PROVIDED MATERIAL Start Marker
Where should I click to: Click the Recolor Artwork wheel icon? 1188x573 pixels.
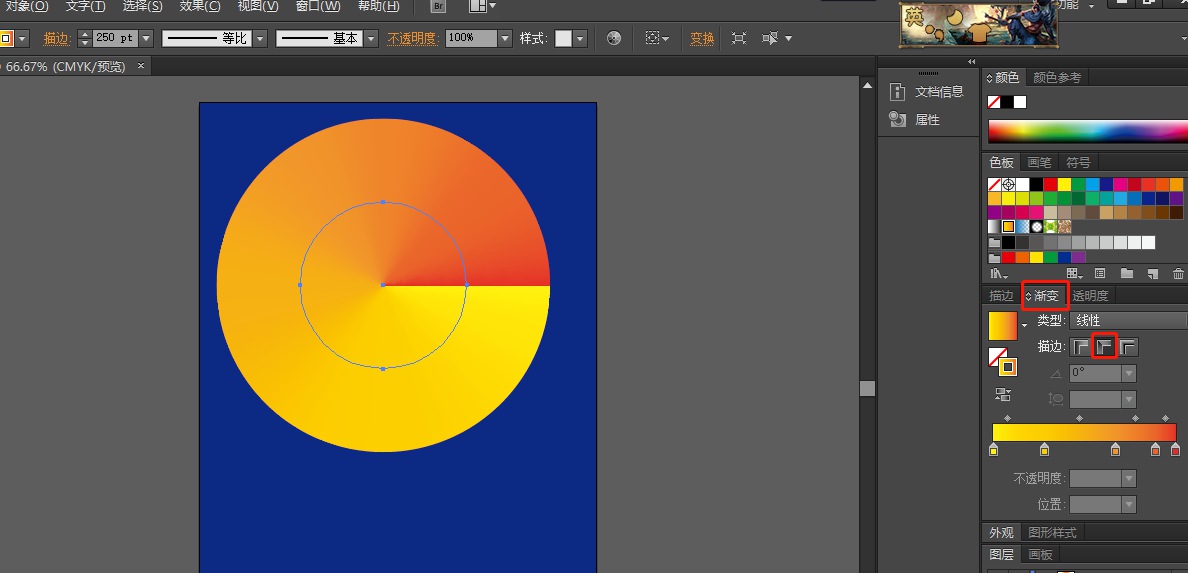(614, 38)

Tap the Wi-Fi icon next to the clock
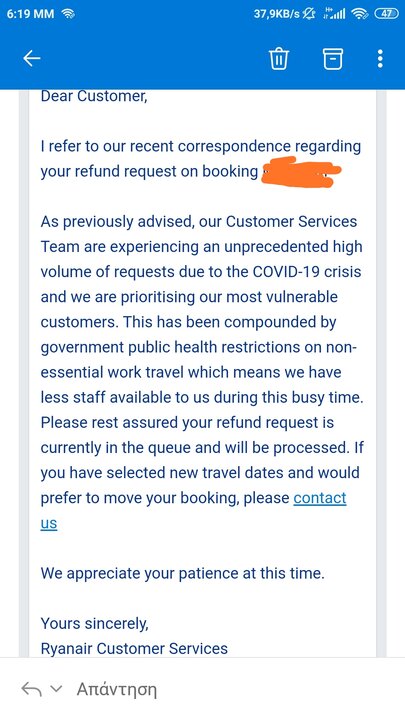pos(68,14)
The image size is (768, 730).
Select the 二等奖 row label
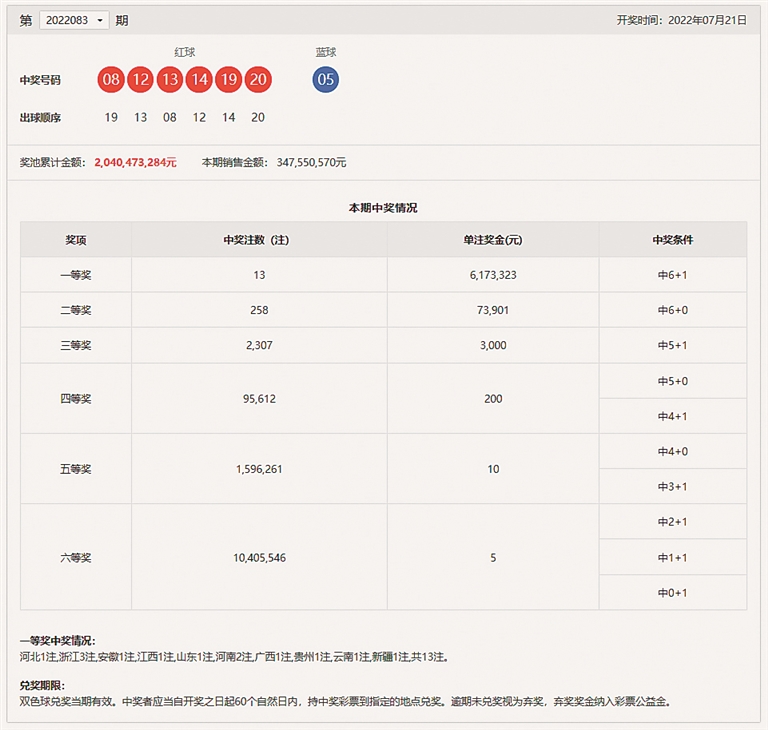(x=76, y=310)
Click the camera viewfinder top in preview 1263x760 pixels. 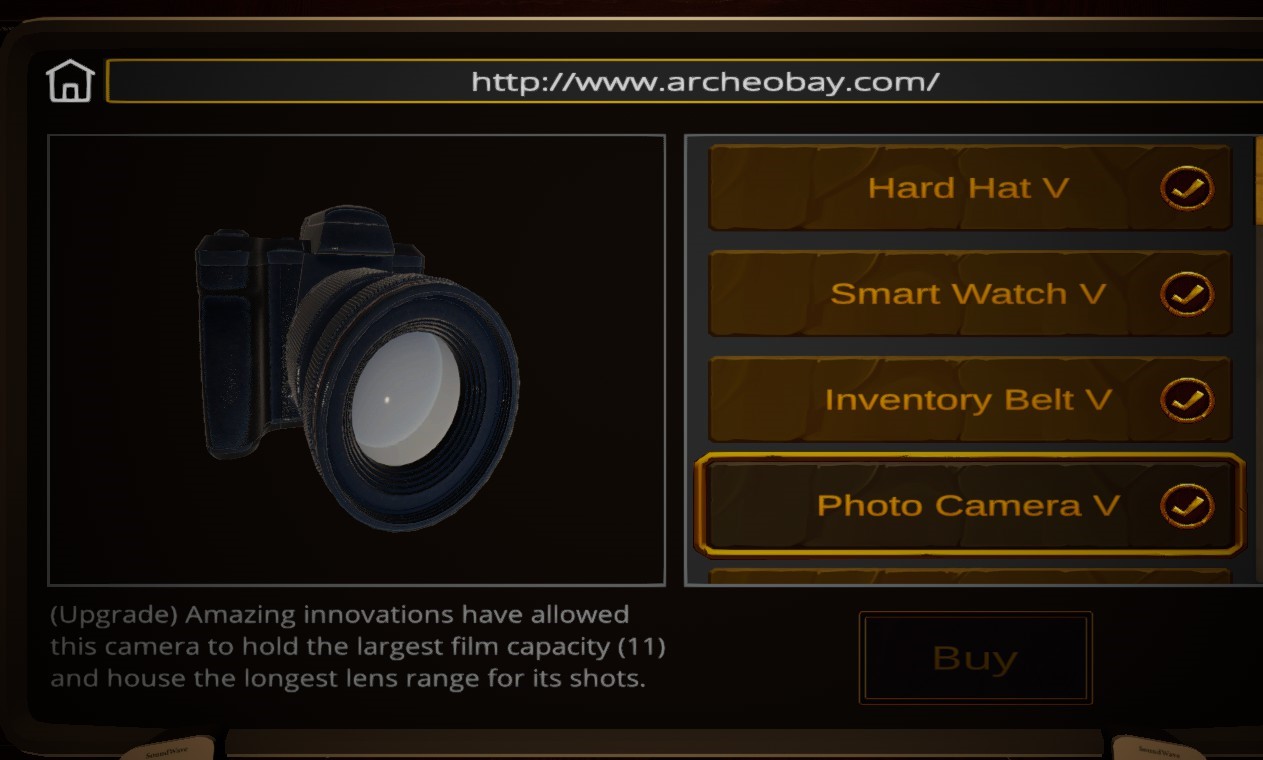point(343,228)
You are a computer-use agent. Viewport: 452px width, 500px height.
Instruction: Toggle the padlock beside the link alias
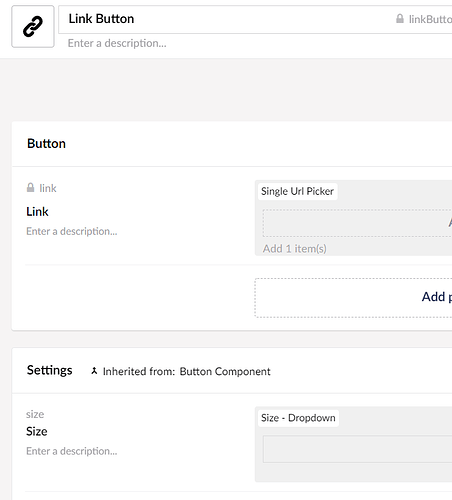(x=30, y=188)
PROVIDED MATERIAL End Marker
▶ YOUR OBJECTIVE
With the pictures left out, output exactly the lines from the one with "You are a computer-use" through the end of the listing above, both ends included.

▶ EXERCISE RESULT
You are a computer-use agent. Viewport: 452px width, 500px height.
Instruction: Toggle the padlock beside the link alias
(x=30, y=188)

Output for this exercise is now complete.